Esse montante, alcançado em 2016, refletiu a necessidade de financiamento do governo pressionado por elevado endividamento e investidores ariscos. Não sem razão. O quadro recessivo herdado de 2015, o impeachment da ex-presidente Dilma Rousseff e sua substituição pelo vice-presidente Michel Temer geraram uma brutal instabilidade e agravaram o risco no mercado financeiro.

Desde então, o encastelamento de recursos no curtíssimo prazo não cedeu. Chegou, inclusive, a crescer em 2020, no auge da pandemia de Covid-19.

Prova que o investidor segue ressabiado, sobretudo com o equilíbrio fiscal, na quarta-feira, 4 de setembro, o Tesouro anunciou um aumento da participação da LFT (título indexado à Selic) na composição da dívida pública, em detrimento da papéis com retorno prefixado ou atrelados à inflação.

Em 2016 ou 2020, durante a pandemia, as “compromissadas” avançaram porque, dada a instabilidade do cenário com incertezas futuras, o Tesouro não conseguia rolar a dívida pública. “As ‘compromissadas’ se mostraram de importante ajuda”, avalia o especialista em contas públicas Josué Pellegrini, economista na Warren e ex-diretor-adjunto da Instituição Fiscal Independente.
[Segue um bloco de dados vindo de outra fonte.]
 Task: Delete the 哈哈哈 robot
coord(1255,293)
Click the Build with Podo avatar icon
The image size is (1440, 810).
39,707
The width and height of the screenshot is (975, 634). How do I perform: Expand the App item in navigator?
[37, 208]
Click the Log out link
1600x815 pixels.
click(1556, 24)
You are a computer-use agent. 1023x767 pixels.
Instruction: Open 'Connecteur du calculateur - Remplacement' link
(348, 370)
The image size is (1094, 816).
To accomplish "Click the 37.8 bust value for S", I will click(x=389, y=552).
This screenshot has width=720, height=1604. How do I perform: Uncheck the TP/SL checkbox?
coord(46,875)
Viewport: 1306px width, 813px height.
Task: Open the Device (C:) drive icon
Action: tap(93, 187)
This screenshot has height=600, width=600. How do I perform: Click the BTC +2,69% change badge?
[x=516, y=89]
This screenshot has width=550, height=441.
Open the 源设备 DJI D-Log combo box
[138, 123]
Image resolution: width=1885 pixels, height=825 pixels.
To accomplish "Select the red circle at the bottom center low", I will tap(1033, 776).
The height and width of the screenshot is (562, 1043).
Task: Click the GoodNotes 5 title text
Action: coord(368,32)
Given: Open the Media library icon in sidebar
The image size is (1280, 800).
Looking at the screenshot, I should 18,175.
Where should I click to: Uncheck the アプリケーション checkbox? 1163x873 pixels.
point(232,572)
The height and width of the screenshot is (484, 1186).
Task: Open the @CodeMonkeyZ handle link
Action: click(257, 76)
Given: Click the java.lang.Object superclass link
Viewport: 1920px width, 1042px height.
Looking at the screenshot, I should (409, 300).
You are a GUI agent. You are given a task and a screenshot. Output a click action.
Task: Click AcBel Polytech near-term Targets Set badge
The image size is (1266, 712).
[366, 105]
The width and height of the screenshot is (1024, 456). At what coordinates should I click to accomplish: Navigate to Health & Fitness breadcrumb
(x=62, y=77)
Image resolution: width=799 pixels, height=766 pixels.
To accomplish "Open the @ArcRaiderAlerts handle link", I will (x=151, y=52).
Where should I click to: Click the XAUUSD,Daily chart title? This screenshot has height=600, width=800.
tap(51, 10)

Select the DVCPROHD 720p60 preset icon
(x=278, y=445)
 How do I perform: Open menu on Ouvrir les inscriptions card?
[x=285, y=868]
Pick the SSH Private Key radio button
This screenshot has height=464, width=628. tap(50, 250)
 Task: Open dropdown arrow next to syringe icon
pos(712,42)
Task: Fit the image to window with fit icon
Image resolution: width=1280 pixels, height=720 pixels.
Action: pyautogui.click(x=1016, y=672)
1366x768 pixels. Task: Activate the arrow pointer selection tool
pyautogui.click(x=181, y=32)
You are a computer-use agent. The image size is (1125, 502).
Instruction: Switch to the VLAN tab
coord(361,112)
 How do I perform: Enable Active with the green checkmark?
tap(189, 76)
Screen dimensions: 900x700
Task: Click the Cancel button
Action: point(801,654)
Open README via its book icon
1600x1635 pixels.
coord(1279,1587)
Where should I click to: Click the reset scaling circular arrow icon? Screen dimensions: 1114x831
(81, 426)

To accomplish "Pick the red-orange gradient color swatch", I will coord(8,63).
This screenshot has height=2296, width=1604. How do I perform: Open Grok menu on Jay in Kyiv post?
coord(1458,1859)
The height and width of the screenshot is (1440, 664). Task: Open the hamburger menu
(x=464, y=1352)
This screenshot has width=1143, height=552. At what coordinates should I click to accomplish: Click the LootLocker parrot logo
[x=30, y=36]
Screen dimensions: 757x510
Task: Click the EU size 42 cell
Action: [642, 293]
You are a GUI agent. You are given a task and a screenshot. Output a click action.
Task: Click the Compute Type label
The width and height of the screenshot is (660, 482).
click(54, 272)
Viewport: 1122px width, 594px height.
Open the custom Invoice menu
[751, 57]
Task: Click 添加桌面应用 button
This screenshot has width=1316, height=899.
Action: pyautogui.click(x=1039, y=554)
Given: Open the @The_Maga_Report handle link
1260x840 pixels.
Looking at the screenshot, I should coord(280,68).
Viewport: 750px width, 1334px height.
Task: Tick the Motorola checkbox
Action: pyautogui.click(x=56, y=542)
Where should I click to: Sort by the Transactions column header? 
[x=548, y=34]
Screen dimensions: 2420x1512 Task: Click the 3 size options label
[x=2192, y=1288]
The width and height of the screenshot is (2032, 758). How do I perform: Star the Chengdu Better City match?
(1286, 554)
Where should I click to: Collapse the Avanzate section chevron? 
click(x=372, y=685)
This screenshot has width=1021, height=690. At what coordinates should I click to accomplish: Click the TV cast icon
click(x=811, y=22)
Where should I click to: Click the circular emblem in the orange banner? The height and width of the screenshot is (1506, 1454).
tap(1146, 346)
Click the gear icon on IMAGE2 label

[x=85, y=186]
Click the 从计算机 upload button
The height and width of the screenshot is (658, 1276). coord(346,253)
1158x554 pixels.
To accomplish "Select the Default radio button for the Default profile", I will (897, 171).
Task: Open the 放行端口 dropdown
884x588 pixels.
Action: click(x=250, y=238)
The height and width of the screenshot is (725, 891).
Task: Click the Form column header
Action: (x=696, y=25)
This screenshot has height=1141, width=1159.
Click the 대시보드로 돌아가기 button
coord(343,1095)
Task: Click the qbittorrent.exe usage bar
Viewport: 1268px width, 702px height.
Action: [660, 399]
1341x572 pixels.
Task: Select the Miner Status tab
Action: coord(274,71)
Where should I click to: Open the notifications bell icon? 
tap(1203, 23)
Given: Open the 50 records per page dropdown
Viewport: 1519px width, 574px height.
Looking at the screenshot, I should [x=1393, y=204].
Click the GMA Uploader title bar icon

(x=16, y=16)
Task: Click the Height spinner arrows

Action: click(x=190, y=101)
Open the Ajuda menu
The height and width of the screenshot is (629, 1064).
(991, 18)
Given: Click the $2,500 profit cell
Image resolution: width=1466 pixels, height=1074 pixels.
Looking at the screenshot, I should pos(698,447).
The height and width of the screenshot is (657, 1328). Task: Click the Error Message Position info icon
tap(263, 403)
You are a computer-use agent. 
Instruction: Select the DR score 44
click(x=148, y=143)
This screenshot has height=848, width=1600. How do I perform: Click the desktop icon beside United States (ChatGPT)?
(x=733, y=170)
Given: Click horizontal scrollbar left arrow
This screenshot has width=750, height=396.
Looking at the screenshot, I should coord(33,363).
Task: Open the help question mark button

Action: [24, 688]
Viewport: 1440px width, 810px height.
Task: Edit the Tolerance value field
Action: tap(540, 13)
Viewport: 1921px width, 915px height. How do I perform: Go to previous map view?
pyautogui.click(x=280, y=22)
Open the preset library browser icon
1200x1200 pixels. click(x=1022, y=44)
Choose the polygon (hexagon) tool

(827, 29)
Ao NeoFeed, o economista explica que se o Tesouro, em 2020, decidisse vender títulos em leilões convencionais, o governo pagaria juros altíssimos por 15 ou 20 anos – para “prejuízo” de suas contas.

As operações no auge da pandemia são um exemplo de que as “compromissadas” podem ser vistas como uma “anomalia” útil no sistema financeiro brasileiro. Pellegrini reconhece, porém, que esse financiamento de prazo tão curto não chegaria à expressão adquirida ao longo dos anos, se a situação fiscal no País não revelasse tanta instabilidade.

“Um programa gradual, transparente e explícito para redução das ‘compromissadas’ pode dar resultado. Mas não a curto prazo, inclusive, porque o quadro fiscal convive com déficit estrutural e, portanto, exige financiamento.”

Em 2021, o BC lançou o Depósito Voluntário Remunerado para os bancos com a intenção de substituir gradualmente as “compromissadas” e, por tabela, reduzir o impacto dessas operações na Dívida Bruta. Entretanto, a iniciativa não colou. Em meados de agosto, esses depósitos abrigavam R$ 144 bilhões.

É fato, porém, que o instrumento existe, diz Pellegrini para quem, num cenário consistente de estabilização da Dívida em proporção do PIB, os investidores poderiam estar abertos a outras aplicações. “As ‘compromissadas’ perderiam naturalmente relevância e o Tesouro poderia incrementar a colocação definitiva de títulos em mercado. Mas isso não se faz na marra”, alerta o especialista.